**WHAT TO PRODUCE**
Write the following entries out again exactly, skipping each image.

**RAW DATA**
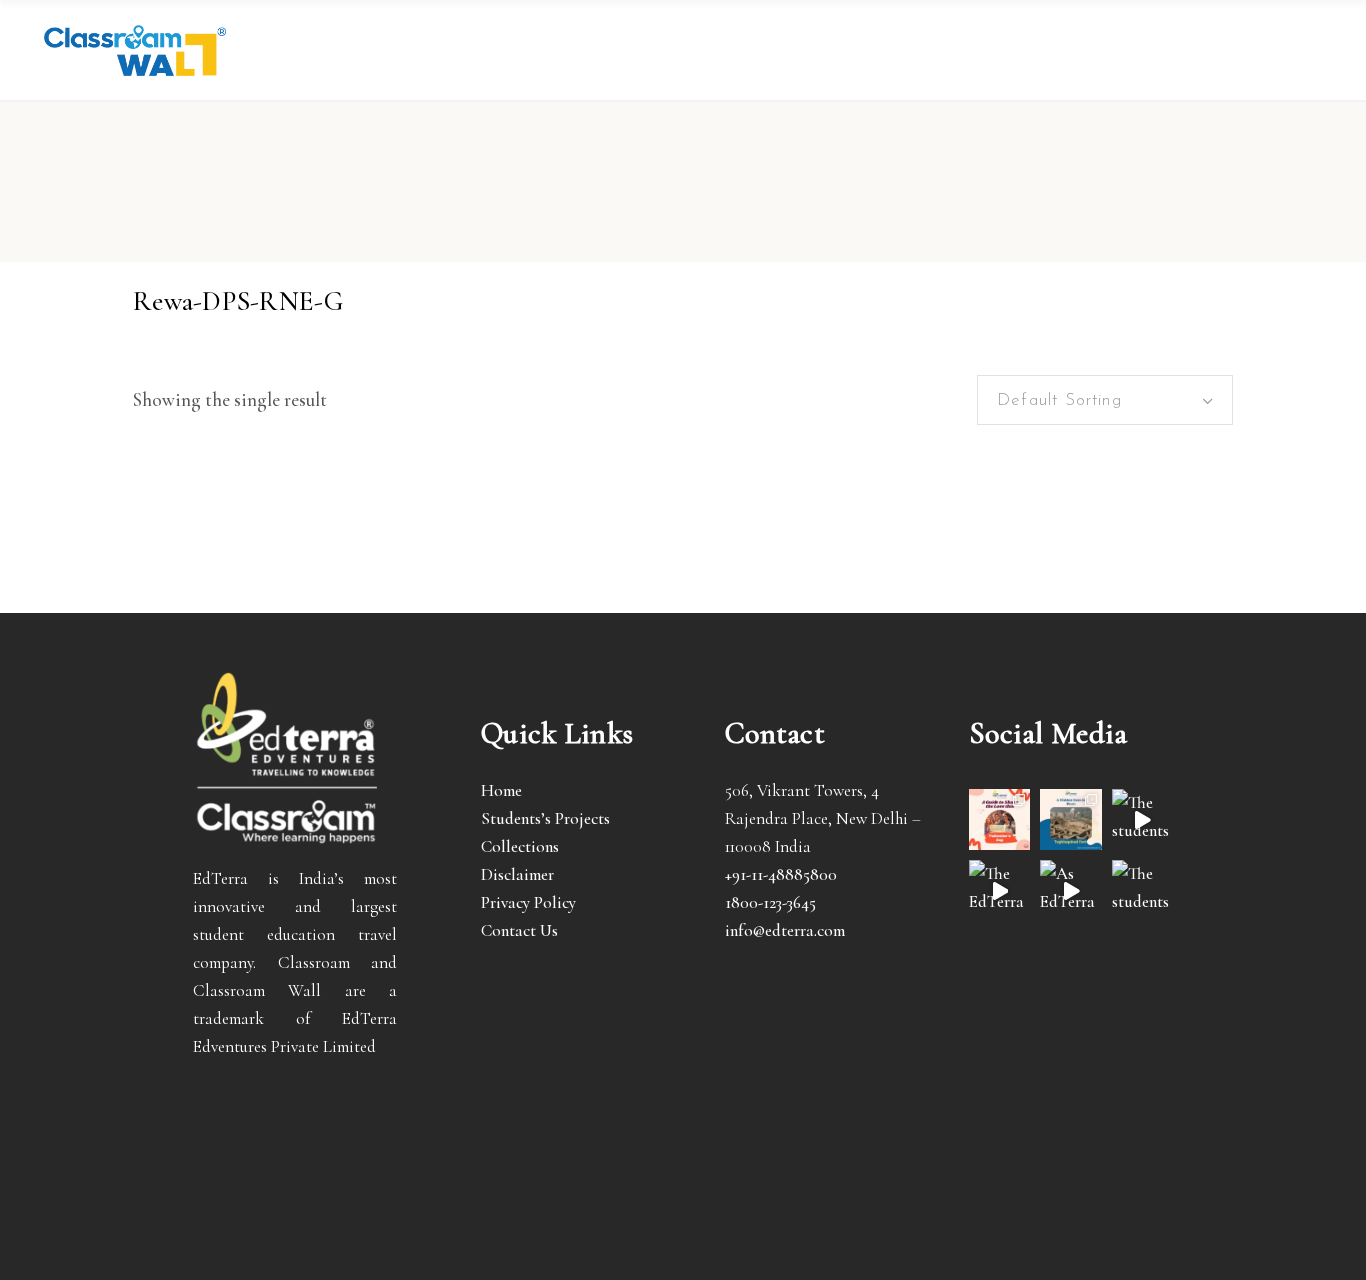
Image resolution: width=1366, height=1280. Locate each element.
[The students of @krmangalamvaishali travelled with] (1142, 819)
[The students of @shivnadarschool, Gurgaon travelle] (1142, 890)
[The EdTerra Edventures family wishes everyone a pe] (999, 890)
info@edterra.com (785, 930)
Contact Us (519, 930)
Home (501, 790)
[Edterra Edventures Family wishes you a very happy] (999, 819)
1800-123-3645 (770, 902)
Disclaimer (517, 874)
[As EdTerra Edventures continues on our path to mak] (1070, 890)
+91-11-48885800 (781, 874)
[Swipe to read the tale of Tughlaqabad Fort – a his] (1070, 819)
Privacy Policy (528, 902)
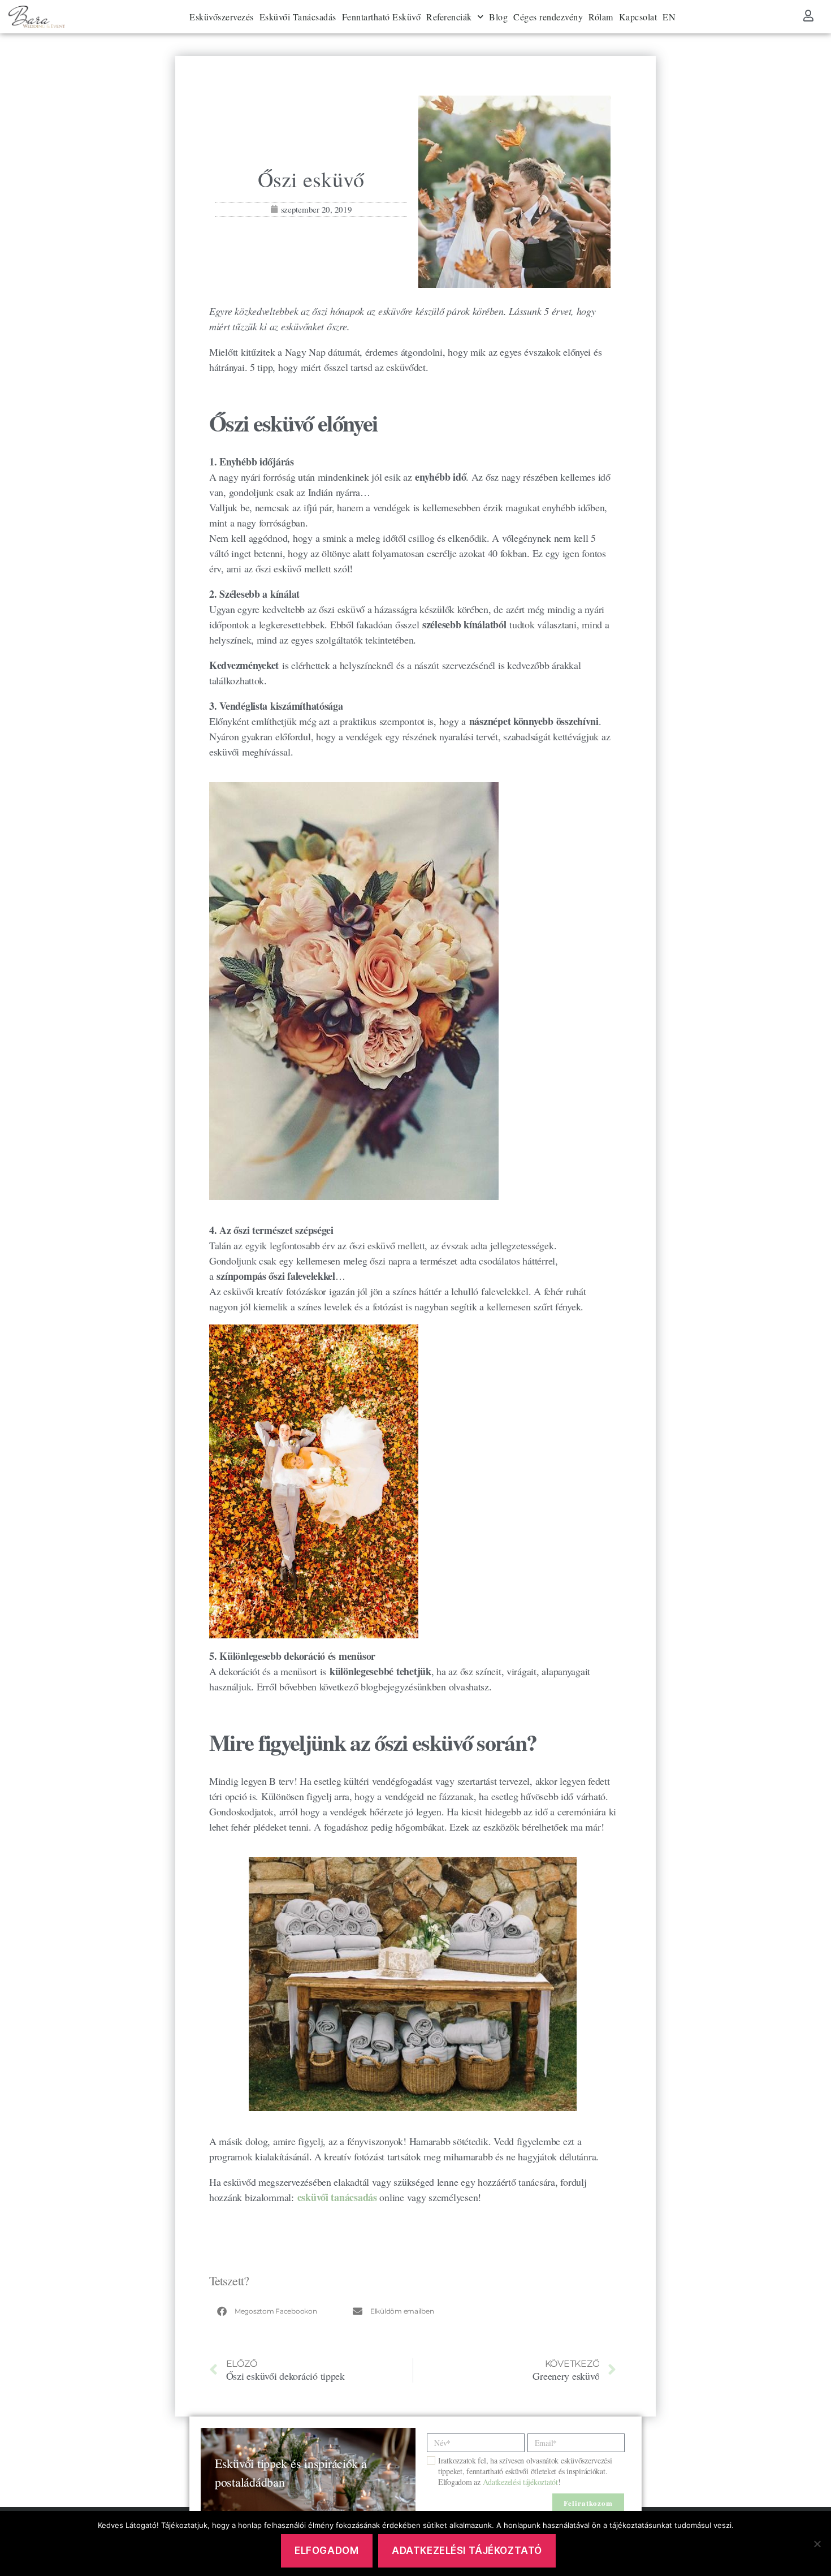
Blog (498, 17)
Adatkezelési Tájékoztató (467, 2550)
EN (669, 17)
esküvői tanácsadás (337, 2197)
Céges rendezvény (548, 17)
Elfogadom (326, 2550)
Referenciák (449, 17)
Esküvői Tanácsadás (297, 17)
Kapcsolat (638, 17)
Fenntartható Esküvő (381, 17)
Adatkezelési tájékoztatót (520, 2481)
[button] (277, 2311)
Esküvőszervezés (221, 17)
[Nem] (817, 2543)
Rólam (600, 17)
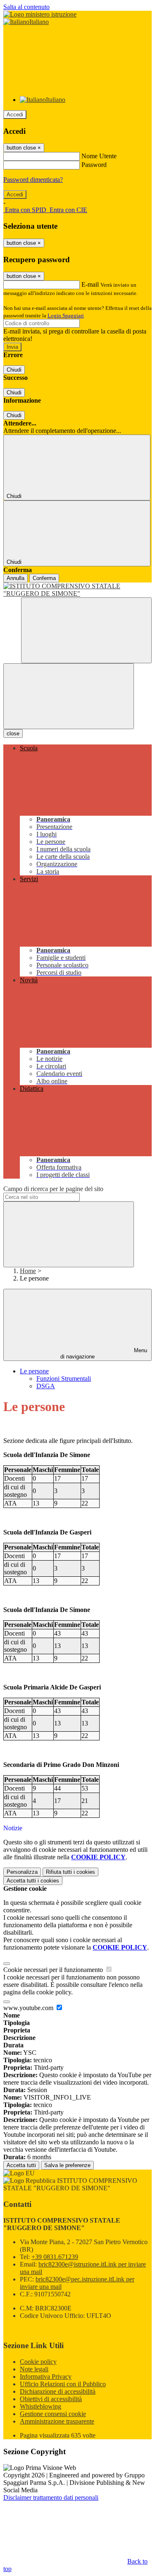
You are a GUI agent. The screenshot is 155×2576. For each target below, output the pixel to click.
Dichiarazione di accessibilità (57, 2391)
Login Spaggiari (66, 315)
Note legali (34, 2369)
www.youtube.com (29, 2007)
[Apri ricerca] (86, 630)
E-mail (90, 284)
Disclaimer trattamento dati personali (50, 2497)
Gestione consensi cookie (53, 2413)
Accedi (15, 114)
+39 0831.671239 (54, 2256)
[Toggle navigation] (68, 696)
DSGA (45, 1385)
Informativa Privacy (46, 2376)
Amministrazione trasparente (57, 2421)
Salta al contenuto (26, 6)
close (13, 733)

**WRITTEN SOLUTION**
Image resolution: width=1366, height=1280. Locate each element.
[The students of @krmangalamvaishali travelled with] (1142, 819)
[The students of @shivnadarschool, Gurgaon travelle] (1142, 890)
[The EdTerra Edventures family wishes everyone a pe] (999, 890)
info@edterra.com (785, 930)
Contact Us (519, 930)
Home (501, 790)
[Edterra Edventures Family wishes you a very happy] (999, 819)
1800-123-3645 (770, 902)
Disclaimer (517, 874)
[As EdTerra Edventures continues on our path to mak] (1070, 890)
+91-11-48885800 (781, 874)
[Swipe to read the tale of Tughlaqabad Fort – a his] (1070, 819)
Privacy Policy (528, 902)
Blog (498, 17)
Adatkezelési Tájékoztató (467, 2550)
EN (669, 17)
esküvői tanácsadás (337, 2197)
Céges rendezvény (548, 17)
Elfogadom (326, 2550)
Referenciák (449, 17)
Esküvői Tanácsadás (297, 17)
Kapcsolat (638, 17)
Fenntartható Esküvő (381, 17)
Adatkezelési tájékoztatót (520, 2481)
[button] (277, 2311)
Esküvőszervezés (221, 17)
[Nem] (817, 2543)
Rólam (600, 17)
You are a GUI agent. The screenshot is 155×2576. For each target below, output the pixel to click.
Dichiarazione di accessibilità (57, 2391)
Login Spaggiari (66, 315)
Note legali (34, 2369)
www.youtube.com (29, 2007)
[Apri ricerca] (86, 630)
E-mail (90, 284)
Disclaimer trattamento dati personali (50, 2497)
Gestione consensi cookie (53, 2413)
Accedi (15, 114)
+39 0831.671239 (54, 2256)
[Toggle navigation] (68, 696)
DSGA (45, 1385)
Informativa Privacy (46, 2376)
Amministrazione trasparente (57, 2421)
Salta al contenuto (26, 6)
close (13, 733)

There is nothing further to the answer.